**Aim of the task**
Tally every line of the records below that includes "cell", and reply with the total alone.

Extracted records:

[Start of section]

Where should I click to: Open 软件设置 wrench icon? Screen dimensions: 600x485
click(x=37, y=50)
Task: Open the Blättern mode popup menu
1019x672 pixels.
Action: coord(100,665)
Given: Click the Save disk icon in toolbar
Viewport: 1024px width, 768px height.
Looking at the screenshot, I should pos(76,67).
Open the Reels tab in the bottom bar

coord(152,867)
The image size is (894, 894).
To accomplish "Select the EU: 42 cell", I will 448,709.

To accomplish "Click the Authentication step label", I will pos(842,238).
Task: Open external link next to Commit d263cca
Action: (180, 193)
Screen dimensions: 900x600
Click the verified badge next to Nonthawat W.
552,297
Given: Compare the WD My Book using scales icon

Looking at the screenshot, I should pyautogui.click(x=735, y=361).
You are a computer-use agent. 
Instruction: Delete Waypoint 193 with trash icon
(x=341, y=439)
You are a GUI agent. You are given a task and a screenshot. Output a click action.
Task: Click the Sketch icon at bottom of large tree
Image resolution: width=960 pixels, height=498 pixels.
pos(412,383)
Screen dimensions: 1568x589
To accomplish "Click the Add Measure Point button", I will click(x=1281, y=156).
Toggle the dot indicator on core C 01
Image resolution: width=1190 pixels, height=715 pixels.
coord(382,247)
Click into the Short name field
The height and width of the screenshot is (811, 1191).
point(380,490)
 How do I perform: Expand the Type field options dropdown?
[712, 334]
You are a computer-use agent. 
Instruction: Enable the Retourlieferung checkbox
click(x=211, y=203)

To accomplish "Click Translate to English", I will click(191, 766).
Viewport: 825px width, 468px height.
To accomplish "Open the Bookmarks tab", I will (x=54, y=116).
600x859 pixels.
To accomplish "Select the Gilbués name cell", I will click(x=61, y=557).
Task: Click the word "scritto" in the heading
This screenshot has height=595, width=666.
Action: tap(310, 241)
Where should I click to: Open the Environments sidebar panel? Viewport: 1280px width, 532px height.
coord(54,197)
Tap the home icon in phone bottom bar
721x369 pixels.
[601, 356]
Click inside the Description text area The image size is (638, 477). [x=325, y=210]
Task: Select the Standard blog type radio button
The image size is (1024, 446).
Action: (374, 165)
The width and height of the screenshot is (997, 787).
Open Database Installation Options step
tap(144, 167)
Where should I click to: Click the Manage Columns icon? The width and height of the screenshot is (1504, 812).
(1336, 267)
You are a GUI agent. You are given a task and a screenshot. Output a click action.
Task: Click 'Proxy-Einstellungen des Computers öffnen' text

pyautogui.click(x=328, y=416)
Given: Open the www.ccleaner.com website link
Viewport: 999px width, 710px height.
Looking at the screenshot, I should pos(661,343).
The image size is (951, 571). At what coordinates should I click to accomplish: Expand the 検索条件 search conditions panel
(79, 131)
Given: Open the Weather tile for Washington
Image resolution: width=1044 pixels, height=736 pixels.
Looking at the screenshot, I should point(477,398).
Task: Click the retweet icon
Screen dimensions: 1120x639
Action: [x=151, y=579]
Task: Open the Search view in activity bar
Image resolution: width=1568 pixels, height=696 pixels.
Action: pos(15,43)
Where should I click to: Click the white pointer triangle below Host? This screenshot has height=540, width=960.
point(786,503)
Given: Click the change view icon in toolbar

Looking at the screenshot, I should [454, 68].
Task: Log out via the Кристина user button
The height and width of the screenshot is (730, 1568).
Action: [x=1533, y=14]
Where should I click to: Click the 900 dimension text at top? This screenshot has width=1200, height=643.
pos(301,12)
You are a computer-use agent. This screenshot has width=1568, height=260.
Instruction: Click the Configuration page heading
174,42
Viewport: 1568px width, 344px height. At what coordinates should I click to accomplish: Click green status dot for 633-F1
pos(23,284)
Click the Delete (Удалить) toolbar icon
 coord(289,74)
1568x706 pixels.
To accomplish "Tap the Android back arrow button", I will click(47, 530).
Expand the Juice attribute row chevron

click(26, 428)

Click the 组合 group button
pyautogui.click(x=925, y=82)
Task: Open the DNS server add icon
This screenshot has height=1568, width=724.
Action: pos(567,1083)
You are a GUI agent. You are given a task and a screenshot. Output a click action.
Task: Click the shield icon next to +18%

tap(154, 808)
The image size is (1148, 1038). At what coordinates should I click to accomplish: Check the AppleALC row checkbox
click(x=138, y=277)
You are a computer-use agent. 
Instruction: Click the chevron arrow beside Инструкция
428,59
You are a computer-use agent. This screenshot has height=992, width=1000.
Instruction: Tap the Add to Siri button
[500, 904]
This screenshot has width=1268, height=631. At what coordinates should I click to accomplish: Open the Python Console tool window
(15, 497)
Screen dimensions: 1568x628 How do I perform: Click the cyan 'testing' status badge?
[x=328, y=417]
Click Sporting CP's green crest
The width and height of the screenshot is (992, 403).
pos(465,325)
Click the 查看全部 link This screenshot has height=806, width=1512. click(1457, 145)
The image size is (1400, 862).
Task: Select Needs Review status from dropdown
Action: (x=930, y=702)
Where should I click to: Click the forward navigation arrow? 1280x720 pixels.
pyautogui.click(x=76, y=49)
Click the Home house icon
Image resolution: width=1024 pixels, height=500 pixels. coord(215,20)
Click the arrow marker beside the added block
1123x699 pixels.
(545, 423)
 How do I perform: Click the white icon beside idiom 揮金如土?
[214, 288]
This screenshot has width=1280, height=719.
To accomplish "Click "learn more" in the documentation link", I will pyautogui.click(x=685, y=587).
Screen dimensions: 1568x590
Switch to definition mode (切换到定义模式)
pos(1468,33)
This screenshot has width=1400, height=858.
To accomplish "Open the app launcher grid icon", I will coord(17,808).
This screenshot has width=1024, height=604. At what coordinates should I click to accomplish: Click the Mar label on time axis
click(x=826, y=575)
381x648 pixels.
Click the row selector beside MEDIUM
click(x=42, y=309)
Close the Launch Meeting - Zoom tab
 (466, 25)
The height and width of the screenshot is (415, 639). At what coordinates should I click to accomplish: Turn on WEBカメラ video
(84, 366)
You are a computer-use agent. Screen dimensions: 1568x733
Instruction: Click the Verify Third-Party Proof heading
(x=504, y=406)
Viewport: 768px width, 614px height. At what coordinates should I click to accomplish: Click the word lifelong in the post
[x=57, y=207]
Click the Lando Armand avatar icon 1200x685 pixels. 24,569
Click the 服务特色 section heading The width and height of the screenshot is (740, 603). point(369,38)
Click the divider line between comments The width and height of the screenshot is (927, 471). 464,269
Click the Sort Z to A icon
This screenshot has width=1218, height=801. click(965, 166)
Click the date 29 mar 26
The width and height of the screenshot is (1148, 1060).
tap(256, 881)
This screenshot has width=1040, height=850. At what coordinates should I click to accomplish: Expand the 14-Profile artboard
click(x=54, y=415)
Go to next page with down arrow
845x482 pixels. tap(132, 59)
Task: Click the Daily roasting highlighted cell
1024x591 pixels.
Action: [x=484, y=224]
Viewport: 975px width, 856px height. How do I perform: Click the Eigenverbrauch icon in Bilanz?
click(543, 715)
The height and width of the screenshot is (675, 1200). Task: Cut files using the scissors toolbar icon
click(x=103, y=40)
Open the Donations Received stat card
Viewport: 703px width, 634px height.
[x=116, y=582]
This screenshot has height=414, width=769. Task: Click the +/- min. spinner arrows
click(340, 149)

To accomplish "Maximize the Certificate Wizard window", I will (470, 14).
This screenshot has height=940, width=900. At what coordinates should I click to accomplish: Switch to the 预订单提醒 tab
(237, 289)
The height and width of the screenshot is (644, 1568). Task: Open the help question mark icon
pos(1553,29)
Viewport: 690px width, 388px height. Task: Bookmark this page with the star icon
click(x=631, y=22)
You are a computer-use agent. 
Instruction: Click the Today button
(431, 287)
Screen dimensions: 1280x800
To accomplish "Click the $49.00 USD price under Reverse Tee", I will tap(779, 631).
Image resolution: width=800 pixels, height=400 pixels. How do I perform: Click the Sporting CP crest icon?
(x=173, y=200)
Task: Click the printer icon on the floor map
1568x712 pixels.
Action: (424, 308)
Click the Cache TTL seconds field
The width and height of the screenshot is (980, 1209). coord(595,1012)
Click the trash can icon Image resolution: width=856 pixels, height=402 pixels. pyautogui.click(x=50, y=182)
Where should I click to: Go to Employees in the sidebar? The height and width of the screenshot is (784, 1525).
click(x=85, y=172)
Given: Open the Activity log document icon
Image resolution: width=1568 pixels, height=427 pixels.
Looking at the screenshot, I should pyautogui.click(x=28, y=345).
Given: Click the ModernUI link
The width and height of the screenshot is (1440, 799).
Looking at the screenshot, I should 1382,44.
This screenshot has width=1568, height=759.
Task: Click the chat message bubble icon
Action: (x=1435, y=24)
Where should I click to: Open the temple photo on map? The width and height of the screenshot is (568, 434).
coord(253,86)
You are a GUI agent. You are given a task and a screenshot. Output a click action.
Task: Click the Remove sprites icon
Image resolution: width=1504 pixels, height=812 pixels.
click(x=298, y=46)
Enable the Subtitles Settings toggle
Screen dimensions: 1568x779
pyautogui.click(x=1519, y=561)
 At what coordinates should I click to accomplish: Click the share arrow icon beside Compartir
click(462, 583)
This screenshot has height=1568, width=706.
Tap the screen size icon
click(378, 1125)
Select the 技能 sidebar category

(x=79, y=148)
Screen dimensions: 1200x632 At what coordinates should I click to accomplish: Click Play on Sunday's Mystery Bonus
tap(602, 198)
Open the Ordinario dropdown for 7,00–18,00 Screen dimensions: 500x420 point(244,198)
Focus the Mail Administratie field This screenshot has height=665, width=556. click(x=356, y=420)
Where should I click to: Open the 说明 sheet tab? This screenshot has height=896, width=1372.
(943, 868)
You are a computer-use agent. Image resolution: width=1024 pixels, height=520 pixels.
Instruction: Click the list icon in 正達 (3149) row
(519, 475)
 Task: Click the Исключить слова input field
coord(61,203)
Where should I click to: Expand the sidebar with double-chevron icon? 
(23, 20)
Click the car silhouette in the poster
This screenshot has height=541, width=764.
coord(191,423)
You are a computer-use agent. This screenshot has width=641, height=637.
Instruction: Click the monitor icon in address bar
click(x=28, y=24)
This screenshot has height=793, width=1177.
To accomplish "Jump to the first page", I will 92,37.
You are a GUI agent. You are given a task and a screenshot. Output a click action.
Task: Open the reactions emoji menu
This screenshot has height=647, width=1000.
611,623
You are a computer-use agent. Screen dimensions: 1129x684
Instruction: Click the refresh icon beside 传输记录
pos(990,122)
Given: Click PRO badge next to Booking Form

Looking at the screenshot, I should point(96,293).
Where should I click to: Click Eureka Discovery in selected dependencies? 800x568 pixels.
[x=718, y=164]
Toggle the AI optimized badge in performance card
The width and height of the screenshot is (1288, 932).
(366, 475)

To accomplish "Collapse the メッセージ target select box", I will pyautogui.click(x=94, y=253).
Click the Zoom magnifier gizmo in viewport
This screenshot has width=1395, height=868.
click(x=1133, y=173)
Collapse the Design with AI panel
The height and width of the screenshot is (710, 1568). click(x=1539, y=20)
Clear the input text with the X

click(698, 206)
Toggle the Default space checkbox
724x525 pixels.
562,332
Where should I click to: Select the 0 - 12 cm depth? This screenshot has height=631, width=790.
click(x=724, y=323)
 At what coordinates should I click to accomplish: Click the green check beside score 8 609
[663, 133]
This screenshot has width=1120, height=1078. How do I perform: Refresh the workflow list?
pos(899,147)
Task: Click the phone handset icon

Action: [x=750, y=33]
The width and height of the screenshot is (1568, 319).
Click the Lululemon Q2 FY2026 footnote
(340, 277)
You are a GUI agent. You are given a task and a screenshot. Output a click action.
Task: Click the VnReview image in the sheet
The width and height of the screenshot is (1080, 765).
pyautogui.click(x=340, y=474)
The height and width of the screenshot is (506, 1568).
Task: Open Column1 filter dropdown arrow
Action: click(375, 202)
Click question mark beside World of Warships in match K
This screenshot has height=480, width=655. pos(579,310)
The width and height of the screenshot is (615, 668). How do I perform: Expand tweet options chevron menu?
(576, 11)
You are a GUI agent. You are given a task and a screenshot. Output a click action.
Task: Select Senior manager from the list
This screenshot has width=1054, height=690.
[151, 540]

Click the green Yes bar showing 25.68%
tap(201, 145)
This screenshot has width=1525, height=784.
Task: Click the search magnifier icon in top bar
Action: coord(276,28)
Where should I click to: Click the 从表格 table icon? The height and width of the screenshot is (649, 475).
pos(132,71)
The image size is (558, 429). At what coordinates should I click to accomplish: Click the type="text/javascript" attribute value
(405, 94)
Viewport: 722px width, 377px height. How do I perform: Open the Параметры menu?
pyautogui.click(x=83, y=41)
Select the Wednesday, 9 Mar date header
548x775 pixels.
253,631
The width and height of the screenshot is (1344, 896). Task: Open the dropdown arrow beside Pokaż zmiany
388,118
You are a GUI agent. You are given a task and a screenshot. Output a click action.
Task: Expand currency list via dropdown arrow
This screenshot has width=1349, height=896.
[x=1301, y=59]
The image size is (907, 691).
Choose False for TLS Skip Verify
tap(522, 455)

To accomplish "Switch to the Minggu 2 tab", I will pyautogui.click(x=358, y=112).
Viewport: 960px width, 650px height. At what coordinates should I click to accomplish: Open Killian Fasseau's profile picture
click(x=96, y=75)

[End of section]

**Expected answer**
3